= Work order =
Starting at the line that contains "Describe the element" and ending at the last line of the records, put each line into a JSON list of strings. Skip blank lines and leave the pictures out.

= Exercise inputs =
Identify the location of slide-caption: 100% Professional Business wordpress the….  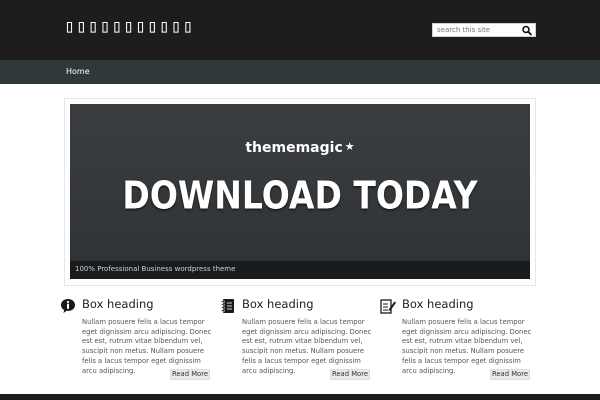
(156, 269).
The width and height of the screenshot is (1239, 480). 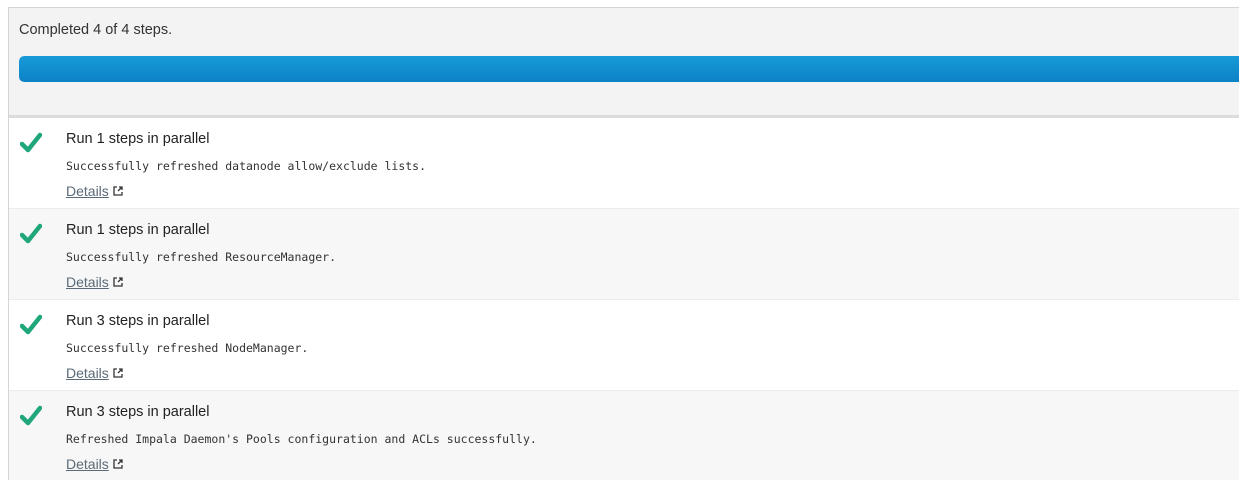 I want to click on step-message: Successfully refreshed ResourceManager., so click(x=202, y=257).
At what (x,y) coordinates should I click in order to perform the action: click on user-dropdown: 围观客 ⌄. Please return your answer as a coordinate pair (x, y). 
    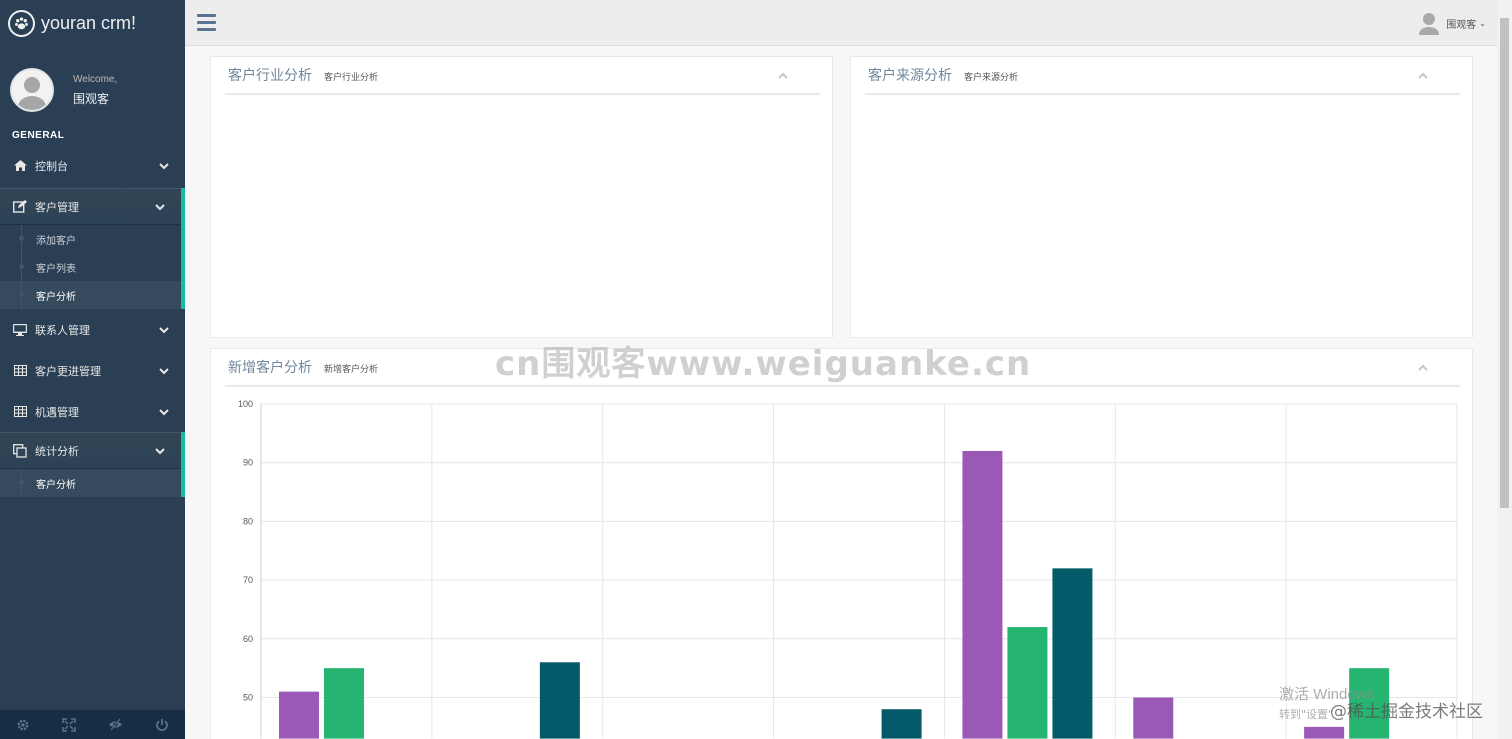
    Looking at the image, I should click on (1452, 23).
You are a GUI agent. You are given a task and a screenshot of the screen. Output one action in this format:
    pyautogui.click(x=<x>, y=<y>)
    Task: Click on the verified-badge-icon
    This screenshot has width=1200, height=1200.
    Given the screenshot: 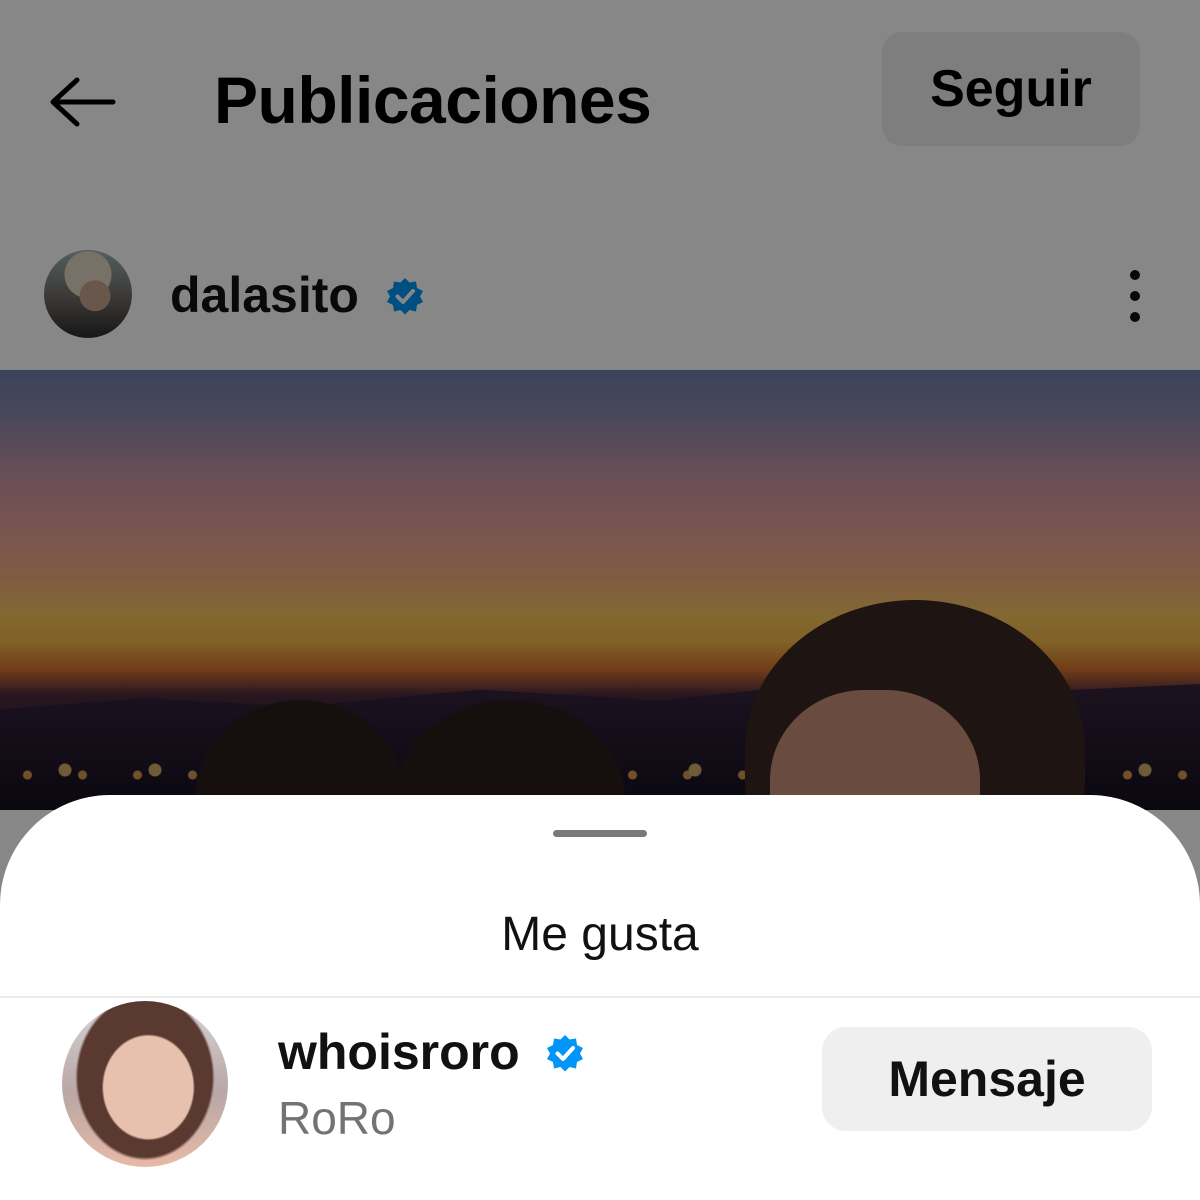 What is the action you would take?
    pyautogui.click(x=565, y=1054)
    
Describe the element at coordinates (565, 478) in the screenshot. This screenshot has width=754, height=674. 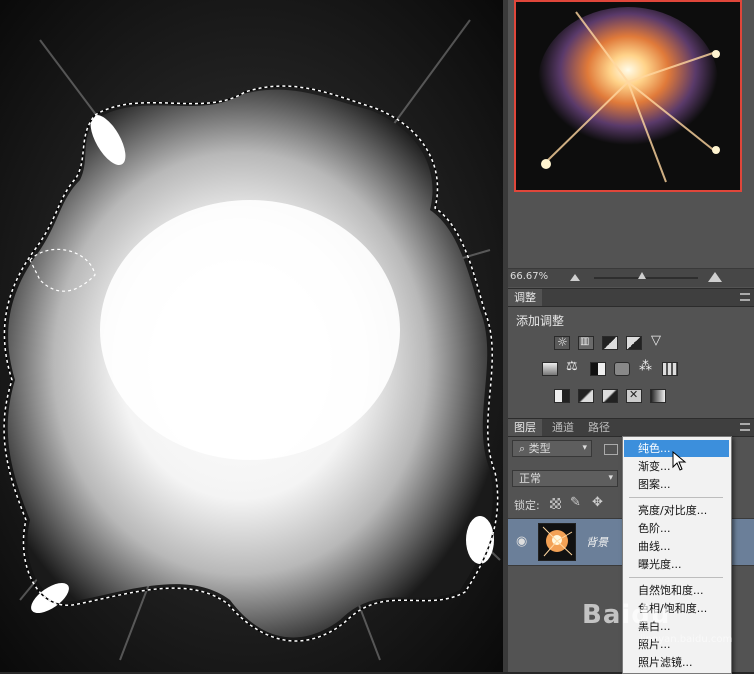
I see `blend-mode-dropdown: 正常 ▾` at that location.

= Written reply =
[
  "Describe the element at coordinates (565, 478) in the screenshot. This screenshot has width=754, height=674. ",
  "I see `blend-mode-dropdown: 正常 ▾` at that location."
]